Location: Eastern Washington
13,483 posts, read 43,043,899 times
Reputation: 11645
Quote:
Originally Posted by turkey-head View Post
I agree. I don't waste time with batteries. If it's 5+ years old and there's any hint of a problem, I replace the battery first. Then if there's still a problem, I'll look into it further and just consider the new battery to be good maintenance. 95% of the time it's just a bad battery or crusty cables.

Good point. Particularly, suspect the connection where the main ground attaches to the engine or transmission. This is a copper to iron/steel connection and so it is subject to some galvanic corrosion, and it can be in a place where oil can get soaked into it, and/or heat/cool cycles can make it loose over time.

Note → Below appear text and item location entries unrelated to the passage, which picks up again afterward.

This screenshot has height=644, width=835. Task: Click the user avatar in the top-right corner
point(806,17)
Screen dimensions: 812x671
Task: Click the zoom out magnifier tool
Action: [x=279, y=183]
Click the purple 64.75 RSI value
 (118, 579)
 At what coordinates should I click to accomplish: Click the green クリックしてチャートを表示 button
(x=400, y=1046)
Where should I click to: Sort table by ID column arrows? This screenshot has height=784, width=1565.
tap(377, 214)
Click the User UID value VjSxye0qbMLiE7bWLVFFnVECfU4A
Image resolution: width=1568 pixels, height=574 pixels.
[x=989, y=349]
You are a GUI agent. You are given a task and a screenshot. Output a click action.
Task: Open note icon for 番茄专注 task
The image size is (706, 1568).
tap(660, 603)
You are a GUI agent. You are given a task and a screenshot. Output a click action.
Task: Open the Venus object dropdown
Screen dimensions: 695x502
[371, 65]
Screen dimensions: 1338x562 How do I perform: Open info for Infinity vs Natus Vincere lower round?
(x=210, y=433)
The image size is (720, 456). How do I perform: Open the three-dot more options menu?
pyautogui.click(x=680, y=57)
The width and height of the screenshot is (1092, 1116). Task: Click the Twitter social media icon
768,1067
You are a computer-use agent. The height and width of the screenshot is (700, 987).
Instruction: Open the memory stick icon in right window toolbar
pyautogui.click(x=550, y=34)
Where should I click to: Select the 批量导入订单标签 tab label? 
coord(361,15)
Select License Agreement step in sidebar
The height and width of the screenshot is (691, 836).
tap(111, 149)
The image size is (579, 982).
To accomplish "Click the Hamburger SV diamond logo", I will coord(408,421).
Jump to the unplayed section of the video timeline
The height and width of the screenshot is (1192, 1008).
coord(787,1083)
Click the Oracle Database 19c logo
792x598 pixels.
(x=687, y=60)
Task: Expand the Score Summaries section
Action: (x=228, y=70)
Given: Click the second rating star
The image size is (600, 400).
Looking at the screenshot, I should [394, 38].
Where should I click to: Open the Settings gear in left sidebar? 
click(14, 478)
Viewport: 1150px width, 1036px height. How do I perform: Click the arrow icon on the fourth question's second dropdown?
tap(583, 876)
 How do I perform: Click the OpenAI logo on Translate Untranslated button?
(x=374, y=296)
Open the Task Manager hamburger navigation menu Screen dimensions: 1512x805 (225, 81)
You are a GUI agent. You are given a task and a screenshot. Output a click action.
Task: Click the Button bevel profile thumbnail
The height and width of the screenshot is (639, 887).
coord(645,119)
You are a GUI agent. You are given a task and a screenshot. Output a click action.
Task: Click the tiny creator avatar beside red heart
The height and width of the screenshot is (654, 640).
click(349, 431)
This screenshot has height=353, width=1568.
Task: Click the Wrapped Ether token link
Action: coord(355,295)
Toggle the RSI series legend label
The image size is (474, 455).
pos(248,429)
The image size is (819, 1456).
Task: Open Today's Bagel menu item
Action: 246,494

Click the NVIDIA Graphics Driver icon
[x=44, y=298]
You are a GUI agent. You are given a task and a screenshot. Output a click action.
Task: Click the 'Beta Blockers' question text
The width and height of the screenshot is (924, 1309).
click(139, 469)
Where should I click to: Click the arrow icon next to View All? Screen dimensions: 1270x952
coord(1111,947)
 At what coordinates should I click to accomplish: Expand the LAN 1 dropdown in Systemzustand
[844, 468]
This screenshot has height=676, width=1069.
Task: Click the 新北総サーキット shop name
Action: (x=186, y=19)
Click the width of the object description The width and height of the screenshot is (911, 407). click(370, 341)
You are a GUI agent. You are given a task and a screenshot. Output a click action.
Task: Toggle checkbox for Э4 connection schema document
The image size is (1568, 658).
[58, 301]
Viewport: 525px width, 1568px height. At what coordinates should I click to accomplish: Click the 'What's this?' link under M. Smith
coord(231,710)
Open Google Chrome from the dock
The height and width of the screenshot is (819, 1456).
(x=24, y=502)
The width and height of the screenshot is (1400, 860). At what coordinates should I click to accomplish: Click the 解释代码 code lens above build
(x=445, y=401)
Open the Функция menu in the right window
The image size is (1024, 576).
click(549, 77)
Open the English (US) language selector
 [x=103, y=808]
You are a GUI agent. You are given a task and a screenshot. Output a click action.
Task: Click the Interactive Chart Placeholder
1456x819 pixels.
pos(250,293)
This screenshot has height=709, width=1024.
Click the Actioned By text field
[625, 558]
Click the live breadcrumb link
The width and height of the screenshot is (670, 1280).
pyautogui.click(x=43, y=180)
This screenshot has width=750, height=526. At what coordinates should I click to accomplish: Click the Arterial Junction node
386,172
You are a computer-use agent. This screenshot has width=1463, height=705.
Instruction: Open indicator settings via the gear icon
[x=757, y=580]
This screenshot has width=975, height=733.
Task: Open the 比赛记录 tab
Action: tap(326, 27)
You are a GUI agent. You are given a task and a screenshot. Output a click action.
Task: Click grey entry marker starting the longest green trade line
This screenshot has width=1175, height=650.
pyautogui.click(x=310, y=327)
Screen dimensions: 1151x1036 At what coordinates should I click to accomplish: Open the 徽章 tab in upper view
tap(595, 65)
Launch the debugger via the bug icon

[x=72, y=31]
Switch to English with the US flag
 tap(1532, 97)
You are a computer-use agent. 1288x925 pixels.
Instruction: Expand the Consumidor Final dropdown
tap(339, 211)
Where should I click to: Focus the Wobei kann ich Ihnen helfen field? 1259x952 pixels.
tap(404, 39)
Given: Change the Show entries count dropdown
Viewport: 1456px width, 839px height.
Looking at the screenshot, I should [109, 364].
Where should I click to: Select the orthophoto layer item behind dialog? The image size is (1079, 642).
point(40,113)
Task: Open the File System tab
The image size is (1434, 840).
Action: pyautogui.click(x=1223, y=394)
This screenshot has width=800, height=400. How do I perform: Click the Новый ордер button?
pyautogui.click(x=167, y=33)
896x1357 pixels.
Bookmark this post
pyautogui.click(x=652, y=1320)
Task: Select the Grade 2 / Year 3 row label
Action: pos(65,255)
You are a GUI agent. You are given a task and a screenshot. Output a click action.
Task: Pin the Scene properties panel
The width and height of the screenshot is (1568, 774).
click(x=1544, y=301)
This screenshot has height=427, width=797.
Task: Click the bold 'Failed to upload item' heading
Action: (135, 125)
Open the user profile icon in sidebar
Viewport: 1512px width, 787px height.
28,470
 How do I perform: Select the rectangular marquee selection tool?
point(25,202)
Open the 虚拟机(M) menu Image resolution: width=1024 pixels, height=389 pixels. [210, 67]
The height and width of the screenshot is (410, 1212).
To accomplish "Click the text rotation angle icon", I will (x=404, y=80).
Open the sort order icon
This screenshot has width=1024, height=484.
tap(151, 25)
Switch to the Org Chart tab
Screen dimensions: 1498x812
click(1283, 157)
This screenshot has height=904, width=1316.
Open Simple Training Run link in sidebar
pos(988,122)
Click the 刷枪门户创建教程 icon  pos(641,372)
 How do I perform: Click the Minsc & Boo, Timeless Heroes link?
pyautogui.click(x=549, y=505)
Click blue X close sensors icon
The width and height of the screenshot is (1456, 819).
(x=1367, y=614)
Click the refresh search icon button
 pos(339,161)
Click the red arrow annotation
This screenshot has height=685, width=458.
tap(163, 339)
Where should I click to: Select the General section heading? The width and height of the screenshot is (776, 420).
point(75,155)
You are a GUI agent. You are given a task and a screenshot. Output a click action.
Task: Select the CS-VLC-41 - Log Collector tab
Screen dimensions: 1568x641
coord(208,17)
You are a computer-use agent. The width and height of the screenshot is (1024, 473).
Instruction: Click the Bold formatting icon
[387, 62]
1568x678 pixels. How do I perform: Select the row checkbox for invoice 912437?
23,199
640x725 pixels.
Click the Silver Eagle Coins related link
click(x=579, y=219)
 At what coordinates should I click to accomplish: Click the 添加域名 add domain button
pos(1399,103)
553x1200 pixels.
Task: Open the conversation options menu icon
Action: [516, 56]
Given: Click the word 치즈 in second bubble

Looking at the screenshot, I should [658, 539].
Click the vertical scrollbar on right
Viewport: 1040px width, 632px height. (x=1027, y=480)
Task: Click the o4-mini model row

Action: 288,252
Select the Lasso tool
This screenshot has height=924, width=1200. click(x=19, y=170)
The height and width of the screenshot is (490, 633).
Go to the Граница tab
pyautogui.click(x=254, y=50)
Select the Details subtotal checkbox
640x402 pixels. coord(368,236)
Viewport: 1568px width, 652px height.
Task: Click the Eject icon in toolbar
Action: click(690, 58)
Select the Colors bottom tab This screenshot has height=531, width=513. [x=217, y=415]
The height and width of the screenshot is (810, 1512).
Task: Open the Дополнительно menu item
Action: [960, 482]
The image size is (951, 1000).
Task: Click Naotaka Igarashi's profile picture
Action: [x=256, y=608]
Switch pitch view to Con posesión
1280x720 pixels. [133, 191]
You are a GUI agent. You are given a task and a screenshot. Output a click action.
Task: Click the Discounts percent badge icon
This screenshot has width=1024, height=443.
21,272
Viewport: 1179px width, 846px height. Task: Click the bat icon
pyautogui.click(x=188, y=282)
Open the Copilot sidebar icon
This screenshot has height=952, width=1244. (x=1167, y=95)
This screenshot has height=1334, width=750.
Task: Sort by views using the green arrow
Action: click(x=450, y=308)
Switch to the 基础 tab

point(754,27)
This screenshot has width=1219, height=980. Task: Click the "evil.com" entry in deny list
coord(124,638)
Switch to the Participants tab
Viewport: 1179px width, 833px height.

Very good "low hanging fruit" type of check, a pro may or may not look at it because there is no money to be made cleaning and tightening connections.


Of course if the battery terminals are "furry" - as I see occasionally on a "non-car-guy" rig - clean that crap up, that could be most/all of your problem.


The partially charged battery may just be from making short trips, mostly at night, at low speeds, in winter - this maximizes the discharge for cold cranking, and minimizes the duration and amps of recharge. I had this going on with an old air-cooled Bug, which has a generator. Battery was weak, but nothing wrong with the car - had to remember to "take the long way home" at least a couple of times per week - an alternative would be to apply a trickle charger like a Battery Tender, although, if you are not fully charging your battery, you are not getting your oil up to proper temperatures either. Short trips in cold weather are bad ju-ju, period.